With Cruikshank's appointment, we now have a print managing director and a digital managing director both reporting to Edwards - a structure that reflects the renewed importance of digital at NatMags.
Much, of course, will depend on the success of Handbag.com - and the omens are good if you believe that the likely winners in Web 2.0 are those brands that survived the dotcom crash.
1. Cosmopolitan's new editor will be Louise Court, currently the editorial director of ACP-NatMag, the joint venture division housing the weekly magazines Reveal, Best and Real people. She will replace Sam Baker, who is soon to take up the editorship of Red. Esquire's new editor is Jeremy Langmead, currently the editor-in-chief of Wallpaper* magazine. He succeeds Simon Tiffin, who, in time-honoured fashion, is leaving to explore new avenues.
2. These are just the latest in a long line of senior editorial appointments this year - Burley has had a busy start in her new role, working in conjunction with the group editorial director, Lindsay Nicholson. Sian Rees was poached from Burda to be the new editor of She back in June; in April, Julia Goodwin landed the editorial hot seat of House Beautiful; and in March, Louise Chunn became the editor of Good Housekeeping.
3. Even more significant, arguably, were Burley's commercial appointments. In July, Simon Foster arrived from Burger King NW Europe to fill the position of marketing director; and in September, James Hayr was poached from Emap, where he was the creative media director, to be NatMags' strategic sales director. He will also head a new division called NatMag eNgage, set up to offer cross-platform solutions to advertisers.
4. Handbag.com was launched in 1999 as a joint venture between the Telegraph Group and Boots. It was the only significant women's portal to survive the dotcom crash of 2001 - but only just. In October 2001, its founding managing director, Dominic Riley, departed by mutual consent to be replaced by Cruikshank. She offered impeccable new-media credentials, having been the commercial director of Conde Nast Online, as well as the managing director of the (now defunct).tv channel at Sky. Handbag.com, with Cruikshank still in charge, was one of the assets acquired by the Barclay brothers when they bought the Telegraph in July 2004.
5. As well as the flagship Handbag.com site, there are now three sister sites: Getlippy.com is aimed at 18- to 24-year-old women; Allaboutyou.com is for 35-plus women; and Gomamatoday.com is a specialist pregnancy and birth site. One in three British women currently reads a NatMags product, but the newly acquired sites offer large numbers of users in the remaining two-thirds of the female population. There are clearly cross-promotion possibilities here.

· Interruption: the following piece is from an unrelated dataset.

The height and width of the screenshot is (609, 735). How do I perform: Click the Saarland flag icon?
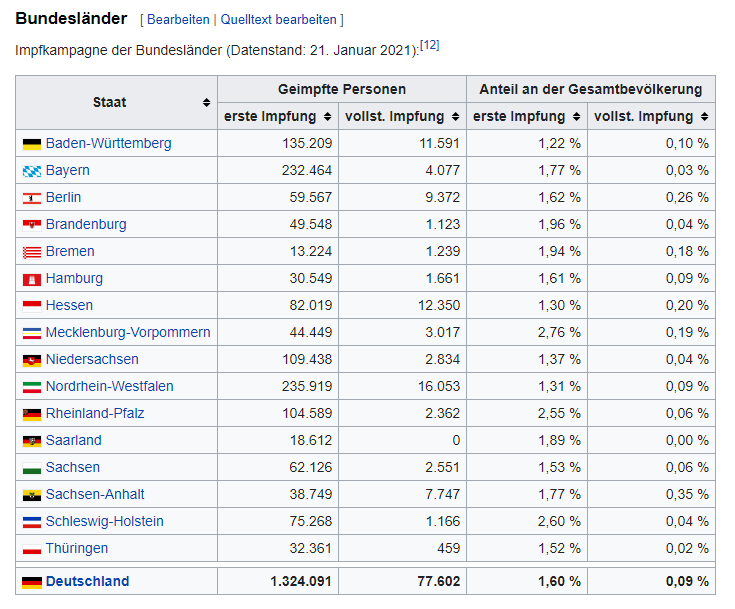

6. Handbag joins NatMags' expanding and recently revamped portfolio of digital assets. In March, it acquired Netdoctor.co.uk, a consumer health website founded in 2000; and this year it has also launched Youandyourwedding.com and Babyexpert.co.uk. In recent weeks, Cosmopolitan, Good Housekeeping and Country Living have relaunched their sites, and with Cruikshank's appointment, the company's digital content creation structures will now be revamped.
WHAT IT MEANS FOR ...
NATMAGS
- Most publishers are currently revisiting the question of how best to sweat their existing print assets in the digital arena, but their focus so far has been significantly more on the content, as opposed to the sales and marketing side. However, agencies say that NagMags' blend of digital assets is potentially an attractive one. The heritage sites such as Cosmopolitan.co.uk speak for themselves, and, in Handbag.com, the company now has an established and compelling generic brand, too. It has a track record with most of the significant advertisers in this space.
ADVERTISERS
- However, on the ad sales side, if NatMags (and indeed the whole publishing sector) is to get the best out of advertisers, it has to take a more integrated approach in conversations with advertisers and their agencies. Unfortunately, many agencies across town aren't yet ready themselves to have those sorts of sophisticated conversations.
- Mark Gallagher, the press director at Manning Gottlieb OMD, says these latest NatMags moves are encouraging. "Handbag in particular will achieve greater synergies than it did in the past - both in terms of content and ad sales," he says.
- Vanessa Clifford, a managing partner at MindShare, agrees. "These developments are all signs of a company thinking more outwardly," she says.